My teaching, workshops and book focus mainly on SELF-RESPECT and PERSONAL BOUNDARIES. I work with girls daily on "scripting" their responses to difficult situations. I have adapted a couple tips I have learned in the trenches of dealing with teens to suit the girls that meet me on facebook each and every day. This "scripting" exercise has been a BIG hit, girls are using it and being successful at setting boundaries that stick!
I have been running The Butterfly Girlz Blog which is a place that has newsworthy information on things that apply to teen girls. Every Friday I post a journaling exercise to get the girls who read the page a chance to hash out their thoughts on that subject for the day.
The Butterfly Girlz have also published their own mini-magazine/newsletter. Our first issue, the SUMMER issue came out at the beginning of May. Their writings, journal entries, pics, a write-in advice column and much more grace the pages of Butterfly Landing Magazine. We are open to submissions from teen girls anywhere.
I am planning to start summer workshops for young girls (ages 7-11) and teen girls (12-18). I have some workshops planned out but am open to catering workshops based on the needs of the schools, scout troops, churches inviting me to speak.
There are so many ideas running through my head for weekend events that girls could be doing simultaneously across the country but under the umbrella of The Butterfly Girlz! Random Acts of Kindness projects, support for storm ravages states, etc. I plan on having some events for just The Butterfly Girlz this summer where we SKYPE in the girls from other states.
Over the past couple weeks I have had moms ask if I could run programs for them b/c at times they are just at a loss for what to do with their girls or the drama that surrounds them. I have had moms calling in tears asking for advice, moms emailing and facebooking me for help...
I had no idea this was going to take off so quickly and become so HUGE. But I am so thrilled and blessed each and every day when someone "gets it" and I can see the proverbial light bulb click on. These girls are treasures that can not be "blown off" anymore. They have something to say, their problems are real, the media is feeding them CRAP through everyone of their senses. Boys are telling them, "it's ok, just let me show you" and they are falling for it. Girls as young as 12 are having babies, suicide attempts are now trickling down into our elementary schools and I HAVE HAD ENOUGH!

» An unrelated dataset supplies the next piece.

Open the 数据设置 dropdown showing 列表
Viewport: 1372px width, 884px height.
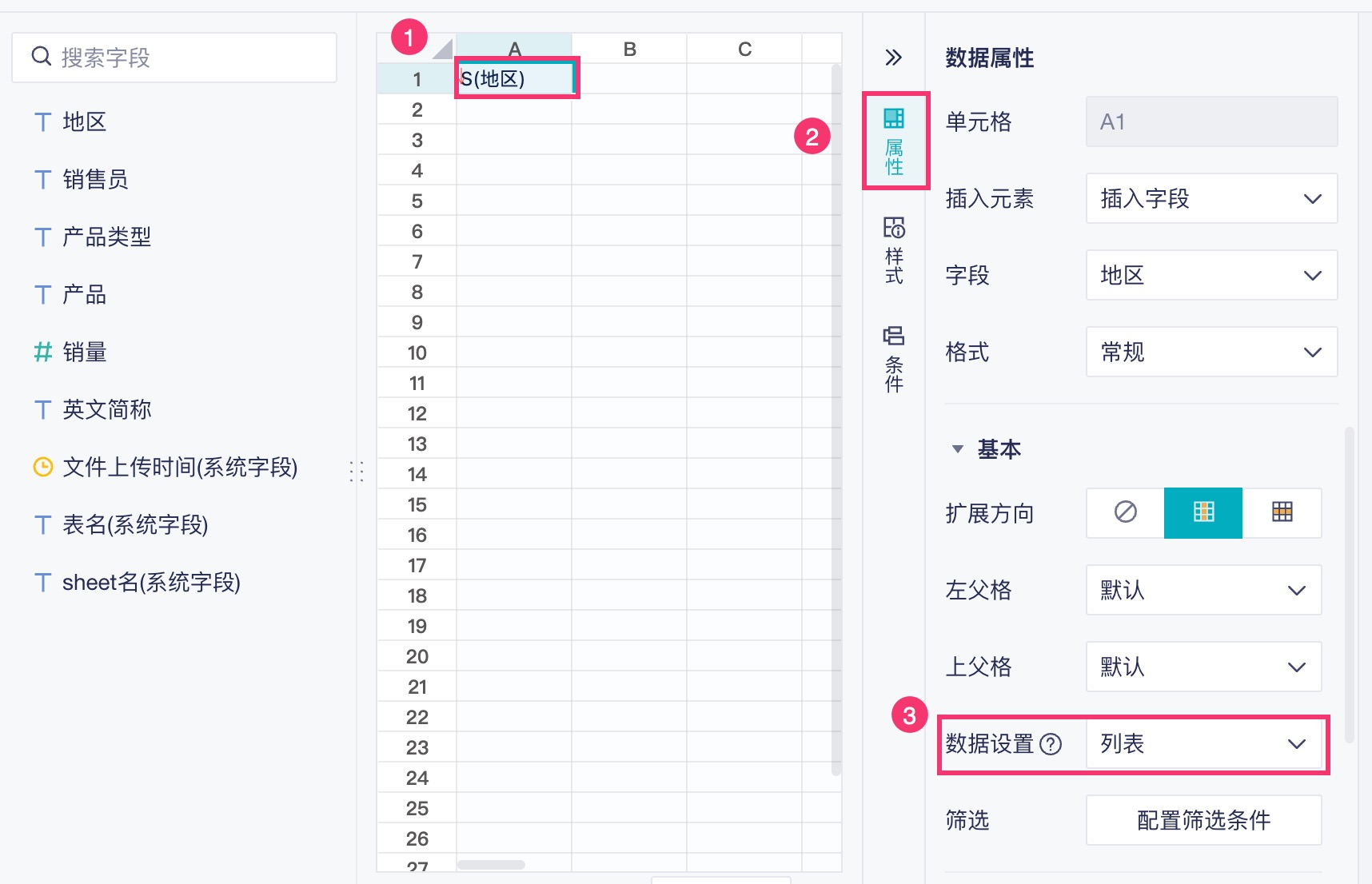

This is my contribution to the next generation and I IMPLORE you to help me spread the word. This book needs an agent and publisher, I need to branch out and speak around the country to groups of girls who are losing grip on the end of their rope. I need to do interviews, I need connections with talk radio stations. I want to save lives, I want to empower girls, I want to DREAM with them, I want them to see their potential. I want them to succeed. I want them to hold onto their butterflies and RISE ABOVE THE MUCK!
Please help me take this around the world.
Thank you for helping me inspire our FUTURE with what I have learned from all the amazing moms in my life - and yes, that includes you!
THANK YOU!
When I first thought about writing a book for teen girls it came out of my frustration with what I was seeing on TV and hearing on the radio that was compromising the RESPECT our girls should have for themselves. How can a girl have respect for herself while she is singing, "C'mon rude boy, can you get it up...." Yep, that's our lovely Rhianna telling our girls to challenge boys in this way. So, I tried to come up with a way to describe how to HOLD onto our self-respect. One day I sat in Panera and wrote The Legend of the Butterfly Girlz.
A couple months later, I put out a status on my facebook calling for TEEN girls who would like to be my "go-to" girls while I write my book for TEEN GIRLS called, "My NET Worth: Every Girl's Guide to Catching Self-Respect & Keeping It." I wanted to have quotes, advice and anecdotes from REAL teens to make my book authentic and something a teen girl would hang onto like a security blanket. I saw this book as being a life-line. Out of that post came an amazing group of 31 teen girls who are now known as "The Butterfly Girlz." These girls range in age from 12-18 and are from across the country. We have a PRIVATE facebook group where they are free to discuss teen issues. I post regular questions that help me to gather quotes and anecdotes for the book but at the same time their candid answers, humor and transparency is helping them forge friendships stronger than some forged within the same schools.
I saw the amazing strides these girls were taking and thought it was a crime to keep all of that good advice and support within the walls of the Butterfly Girlz group. So, I added a new PRIVATE group called "the gathering" which we opened just a couple weeks ago. We started with our 31 girls. Members of the group have the capacity to add friends and girls can request to join. We now have a working group of over 230 girls. The "Butterfly Girlz" have a large presence on this site and jump at the chance to support girls who post their heartache over a lost love, their shock at a pending divorce, etc. I am on "the gathering" for hours daily overseeing and offering advice. I have had girls say to me that they never imagined an adult would care enough to help them with their problems. That is so sad to me!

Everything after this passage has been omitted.